Musical nationalism is once more a hot potato in Europe and particularly in Scotland, where certain corners of the SNP have been complaining that not enough new music wears its nationality on its sleeve and that no such tradition has existed among Scottish orchestral composers (an assertion immediately challenged by James MacMillan, among others).

Thomas Wilson (1927-2001) was once described as ‘the father of Scottish music’, another challengeable assertion despite his talent. There must be more to imagining a country as loud, contrary, historically downtrodden and fiercely forward-looking as Scotland than Wilson’s Symphony No 4, Passeleth Tapestry, which takes a misty-eyed view of the historic town of Paisley. The piece is stark and folkloric, uses a conservative language for the time (1988) and feels compartmentalised – happening upon workable patterns and then moving on. There are interesting effects and there is beguiling orchestration, but both operate on the surface; the moaning downward string glissandos sound kitsch rather than harmonically daring or structurally integral and tension can slacken in the oscillating stillness.

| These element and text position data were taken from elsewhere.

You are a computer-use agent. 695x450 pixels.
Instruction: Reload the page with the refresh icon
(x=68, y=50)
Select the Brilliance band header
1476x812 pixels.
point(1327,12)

Wilson’s Symphony No 3 is an absorbing and rigorous work in comparison and is arrestingly played by Macdonald’s RSNO here despite some scrappy low strings. More austere, concise and tense, it musters its minimal material as if from a black hole and then sustains it over a considerable arching span (in a single movement, like its successor). Gestures are refined enough to mean repetition doesn’t feel like playing for time. Big moments, as around 19 minutes in, are better prepared for musically and therefore sound less gauche than their equivalents in the later work. The Fourth’s ending seems like a slight over-simplification of the remarkable ending to the Third.

Wilson’s Carillon is a celebration of Glasgow – a hard-edged, outspoken, diverse and culturally rich city if ever there was one. Wilson loved the place. Whether or not he consciously tempered the celebratory score so as not to offend the gold chains present at the opening of the Royal Concert Hall in 1990 I can’t say. But here we’re back to folkloric modality and rhetorical gestures that feel wrong for the time. When it comes without the context of unjust oppression, nationalism in music is a dubious pursuit. Reflecting particular socio-geographies, less so. But the latter usually makes for better music when it’s structural rather than gestural. I’d put Wilson’s Symphony No 3 down as a win for Scotland. The nationalists are welcome to the rest.